Rook & Gaskill, 12 Lawrence Street, York YO10 3WP
Wed May 4
So what’s the significance of May 4th? Well it looks like being the winning combination of a bold new venture taking over the taps of York CAMRA’s 2016 Pub of the Year – the Rook & Gaskill – for the day. More of “The Rook” later…
In opening Brew York, business partners Wayne Smith and Lee Grabham have fulfilled a long held dream. It was inspired by similar British breweries, including Tapped Leeds – and in particular from a visit to Little Creatures Brewery in Freemantle, Australia.
The brewery, just off Walmgate, comes complete with a snazzy new capacious adjoining bar area where you can overlook the gleaming brewing and fermenting vessels as you sup the fruits of Brew York’s labour.
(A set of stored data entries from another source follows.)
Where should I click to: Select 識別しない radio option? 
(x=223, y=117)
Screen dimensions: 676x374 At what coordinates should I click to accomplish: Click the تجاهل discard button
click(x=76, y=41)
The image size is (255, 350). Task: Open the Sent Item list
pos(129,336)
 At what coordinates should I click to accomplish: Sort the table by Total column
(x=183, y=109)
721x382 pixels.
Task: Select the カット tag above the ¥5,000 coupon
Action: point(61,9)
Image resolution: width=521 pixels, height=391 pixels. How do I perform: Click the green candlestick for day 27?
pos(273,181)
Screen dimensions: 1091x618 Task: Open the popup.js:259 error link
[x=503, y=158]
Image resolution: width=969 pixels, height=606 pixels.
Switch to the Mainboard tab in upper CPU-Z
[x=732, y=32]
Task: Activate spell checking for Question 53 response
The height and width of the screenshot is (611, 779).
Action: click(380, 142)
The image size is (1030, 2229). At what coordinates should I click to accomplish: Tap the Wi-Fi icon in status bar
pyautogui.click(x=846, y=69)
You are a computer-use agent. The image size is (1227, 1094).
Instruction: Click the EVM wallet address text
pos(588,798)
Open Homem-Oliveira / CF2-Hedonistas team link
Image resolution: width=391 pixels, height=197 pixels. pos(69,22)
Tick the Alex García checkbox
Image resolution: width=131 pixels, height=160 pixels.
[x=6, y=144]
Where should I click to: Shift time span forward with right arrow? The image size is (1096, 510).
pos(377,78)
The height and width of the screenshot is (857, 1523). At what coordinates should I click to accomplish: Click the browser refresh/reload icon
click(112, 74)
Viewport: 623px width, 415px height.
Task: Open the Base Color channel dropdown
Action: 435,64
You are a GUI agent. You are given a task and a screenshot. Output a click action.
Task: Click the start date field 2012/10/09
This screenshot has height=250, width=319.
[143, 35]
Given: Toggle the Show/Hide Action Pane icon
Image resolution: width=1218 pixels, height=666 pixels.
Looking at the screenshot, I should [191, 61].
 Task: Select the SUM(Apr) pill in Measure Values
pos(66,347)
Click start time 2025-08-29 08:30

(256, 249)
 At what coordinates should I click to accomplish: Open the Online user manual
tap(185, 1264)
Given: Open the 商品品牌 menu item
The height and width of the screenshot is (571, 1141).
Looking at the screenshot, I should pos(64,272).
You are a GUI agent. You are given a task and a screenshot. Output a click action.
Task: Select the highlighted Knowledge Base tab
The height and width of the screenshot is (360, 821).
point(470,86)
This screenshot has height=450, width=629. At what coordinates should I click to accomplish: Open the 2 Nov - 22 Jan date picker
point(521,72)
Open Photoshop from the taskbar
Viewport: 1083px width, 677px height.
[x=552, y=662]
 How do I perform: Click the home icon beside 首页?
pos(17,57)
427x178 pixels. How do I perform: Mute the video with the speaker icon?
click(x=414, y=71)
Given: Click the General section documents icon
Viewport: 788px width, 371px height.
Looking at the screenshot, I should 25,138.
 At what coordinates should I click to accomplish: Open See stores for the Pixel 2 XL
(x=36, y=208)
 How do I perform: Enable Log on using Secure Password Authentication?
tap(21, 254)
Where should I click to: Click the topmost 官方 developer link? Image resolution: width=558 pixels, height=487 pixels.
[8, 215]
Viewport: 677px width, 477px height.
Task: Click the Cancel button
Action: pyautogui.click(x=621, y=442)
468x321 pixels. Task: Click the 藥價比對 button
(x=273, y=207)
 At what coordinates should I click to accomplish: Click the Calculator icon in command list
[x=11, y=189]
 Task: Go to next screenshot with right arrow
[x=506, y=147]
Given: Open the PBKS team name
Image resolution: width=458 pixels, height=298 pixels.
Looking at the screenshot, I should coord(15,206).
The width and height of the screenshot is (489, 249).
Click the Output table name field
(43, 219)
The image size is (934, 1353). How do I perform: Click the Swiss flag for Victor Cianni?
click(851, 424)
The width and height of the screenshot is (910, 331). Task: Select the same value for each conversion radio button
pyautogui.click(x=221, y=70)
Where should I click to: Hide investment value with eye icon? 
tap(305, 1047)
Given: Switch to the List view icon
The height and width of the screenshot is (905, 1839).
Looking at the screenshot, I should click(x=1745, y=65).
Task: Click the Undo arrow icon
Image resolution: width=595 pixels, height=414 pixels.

If it’s good enough for Oz then it’s good enough for York…
Flooded out
I first went to visit them before Christmas when plans were at an early stage, on the day that they had signed the lease and there was building work in progress, spaces reserved for key parts of the operation and the rest you had to imagine.
It had taken almost six months from when they first walked around the former warehouse in Enterprise Complex, Walmgate to go through planning to get to a stage where they could finally sign the lease – although an amenable landlord had made sure that they could get access when they wanted to enable them to get ahead of the curve.
That said they (as with all the businesses in the area) hadn’t factored in the Boxing Day floods. Thankfully, they were able to put all valuable equipment in a mezzanine area given that none of the brewing equipment had arrived. The resulting setback was only two weeks.
Drink the house dry
It was great to visit them on their opening weekend a couple of weeks ago. The gods were smiling, the stainless steel brewing kit gleaming, the bar heaving and the bijou but achingly cool beer garden overlooking Rowntrees Wharf and the River Foss was glinting invitingly in the Spring sunshine.
It was to put it mildy, hectic. The unrelenting swathes of humanity that descended on them was both welcome and stressful from what I could see.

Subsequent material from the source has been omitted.